[Start of section]

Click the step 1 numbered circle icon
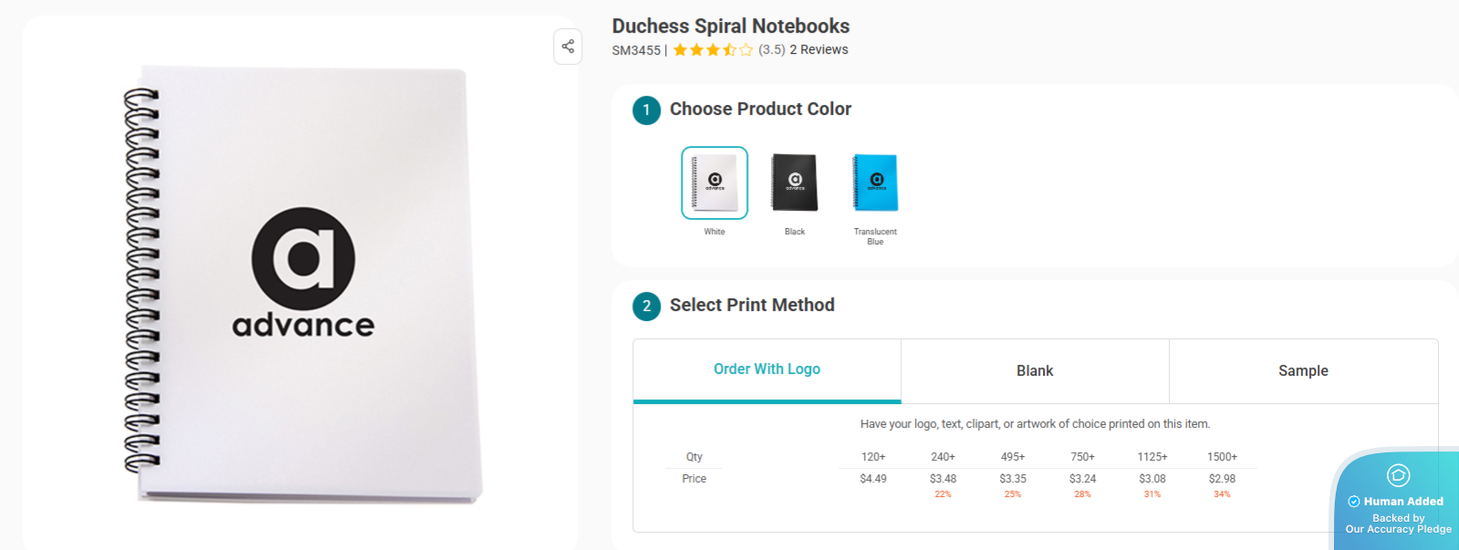This screenshot has width=1459, height=550. [646, 109]
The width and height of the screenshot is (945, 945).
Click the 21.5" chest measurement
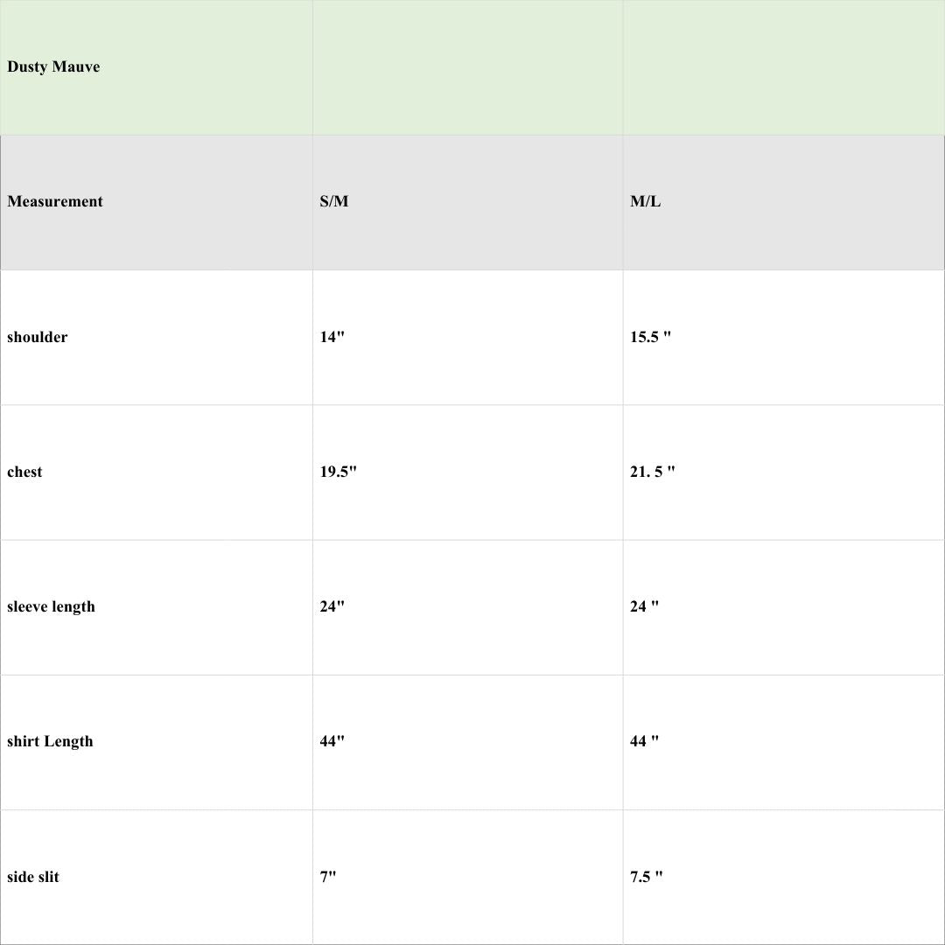(653, 473)
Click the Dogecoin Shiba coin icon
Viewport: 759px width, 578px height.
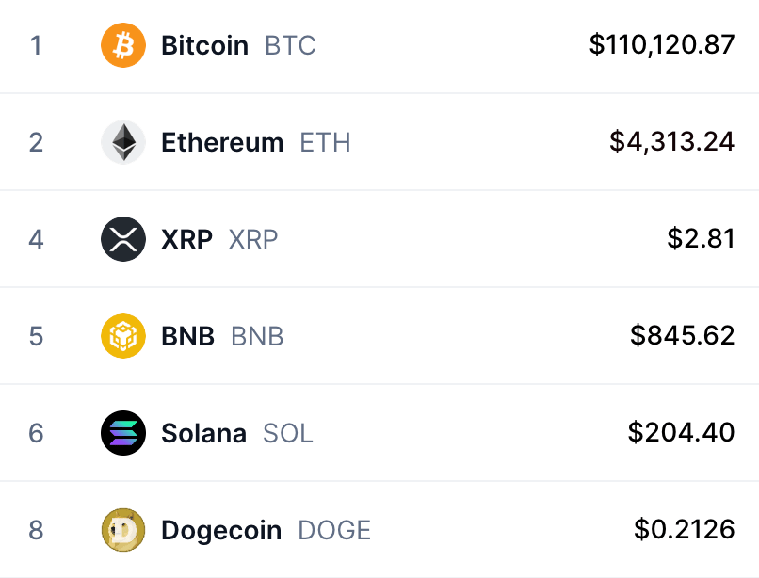123,530
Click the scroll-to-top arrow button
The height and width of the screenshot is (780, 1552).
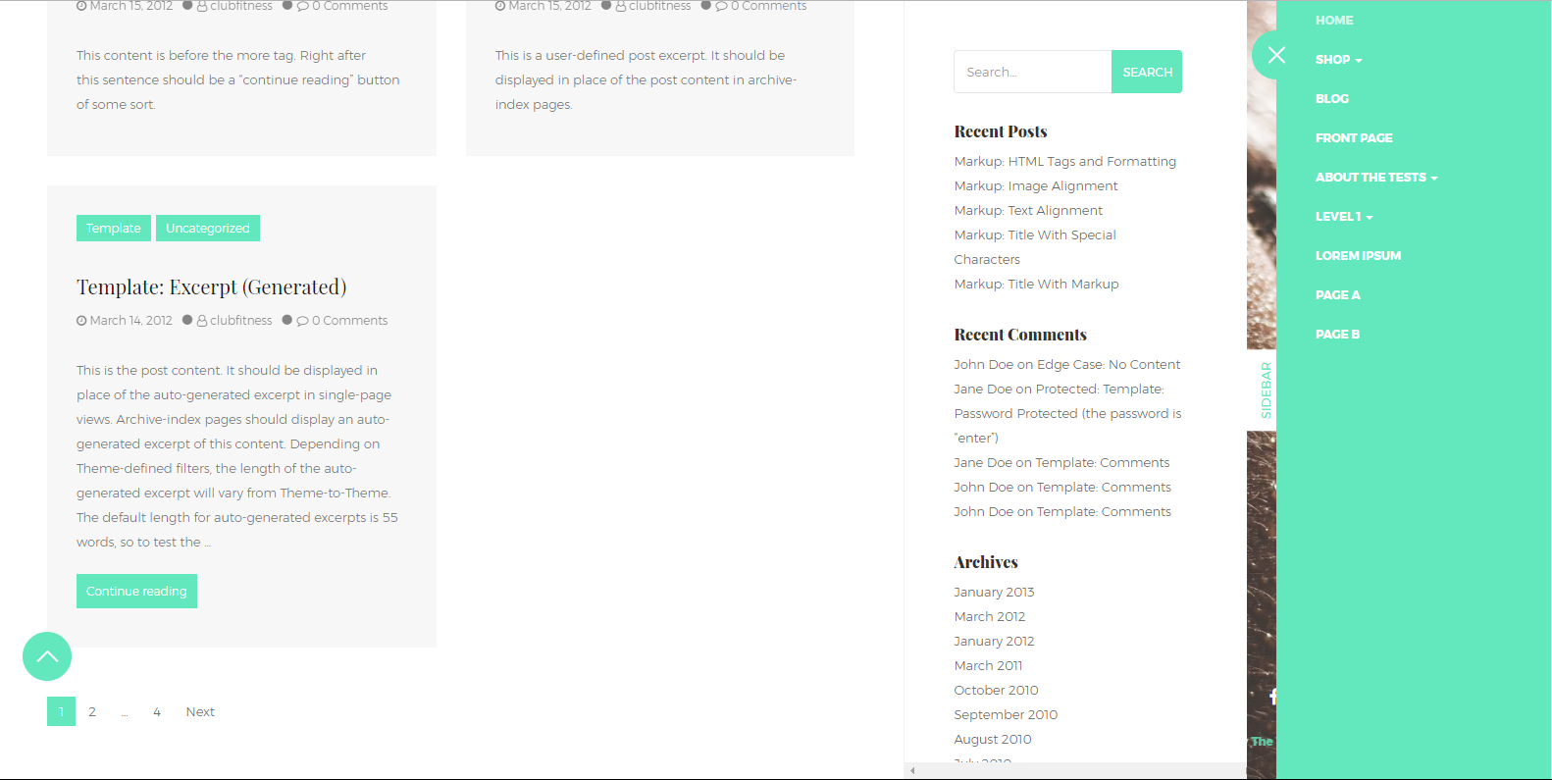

[End of section]

■ PROBLEM STATEMENT
Print exactly the lines from the one containing "The width and" through the last line of the records, both included, and leave out the pictures.

■ THE COMPLETED TASK
The width and height of the screenshot is (945, 945).
Click the 21.5" chest measurement
(653, 473)
Click the Dogecoin Shiba coin icon
Viewport: 759px width, 578px height.
123,530
Click the scroll-to-top arrow button
The height and width of the screenshot is (780, 1552).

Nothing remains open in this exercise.